→ WORK INSTRUCTIONS:
**a)** Please condense the paragraph of the gratitude essay that begins "We already know what's wrong with 2020" into a short bulleted list that keeps its main points.
**b)** Carry the gratitude essay forward past its last sentence by writing the next part.

→ QUOTED PASSAGE:
____________
Cowen’s First Law, as stated by Economist Tyler Cowen says the following:
“There is something wrong with everything (by which I mean there are few decisive or knockdown articles or arguments, and furthermore until you have found the major flaws in an argument, you do not understand it)”
We already know what’s wrong with 2020. We know it so well we’re trapped in a loop of the inverse of Cowen’s Law in which we’ve lost track a bit of the argument for 2020. It’s actually quite compelling. It’s the same argument for any year. Existence can only happen in the present. And existence is good.
When better than today to spend some time on why that might be the case?
Here’s a non-exhaustive list of what I’m grateful for in 2020.
Highspeed WIFI: There’s a provocation that asks the following question: For any period of time in history, how much relative wealth would you require to live in that period as your current self. The idea is that the further back you go, the more relative wealth would be required to buy your way out of the hardships of each period. The question for me doesn’t really create much discussion though. Because there’s no world I want to live in without access to the world that near infinite, instant information brings me. I’m not going back before highspeed WIFI for any amount of wealth. I live in a world where that instant, near infinite access to information exists. And it will get better every day of my life. And I’m thankful for that.
____________
→ DATA:
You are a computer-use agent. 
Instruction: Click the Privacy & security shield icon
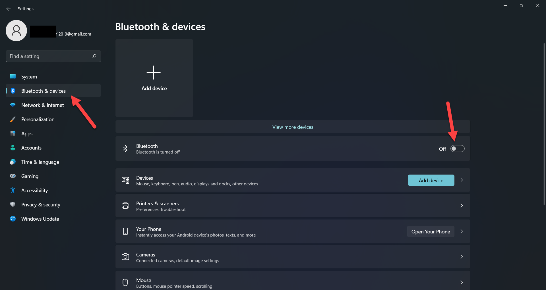[x=13, y=204]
____________
→ SET OF ANSWERS:
**a)**
- The problems of 2020 are already well known.
- Focusing on them so much has trapped us in the reverse of Cowen's Law, where we've lost sight of the argument for 2020.
- That argument is quite compelling and is the same for any year.
- Existence can only happen in the present, and existence is good.

**b)**
Smartphones: I can’t believe how good the cameras is on the iPhone 11. And I can’t believe how easy it is to give a visual representation of my life to other people who will get some joy from seeing it. This includes my future self. Science fiction never really came up with the smart phone. We could imagine the info streaming, but we couldn’t imagine the resolution of the screen and all that came with it. The world is with us in the palm of our hands. Of course there are problems that come with that. But my God what it allows us to do is incredible. And I’m grateful for it.
Streaming Television: One summer when I was a kid, I watched the Incredible Shrinking Woman two dozen times because it was one of the five movies HBO had on loop when it first started. Now, the greatest cinema and documentaries ever made are pouring into my living room for a low cost that seems mismatched to the value I get. I’ve still got four seasons of the The Expanse to catch up on. And I’m grateful for it.
Healthcare Workers: We actually have humans whose function in society is to heal, care for or ease the suffering of those of us who fall ill or get injured. In all of nature, perhaps the universe, this is unique to and even definitive of humans. Man am I grateful for them in 2020.
Elon Musk: There’s probably no better example to Cowen’s First Law than Musk. But Jesus Christ he made electric cars a thing and put American back into space travel…at the same time. People will know his name 200 years from now and it won’t because of a war he started or a government he ran or the people he persecuted. And that’s not easy to do. I’m grateful to see it.
Biomedicine: In response to the 2014 to 2016 Ebola outbreak researchers at Oxford University took a cold virus from a chimpanzee and created what can best be described as a template for a vaccine to engage with a broad range of diseases. The idea was to be ready for “disease X”. All that needed to be done was to engineer the biology of the vaccine based on the particulars of the virus. When disease X came, and it was a coronavirus, a type of virus whose protein “spike” that gives its name was already something we know a lot about, we were off and running orders of magnitude faster than we would be in almost any other circumstance. And we should all be grateful for that.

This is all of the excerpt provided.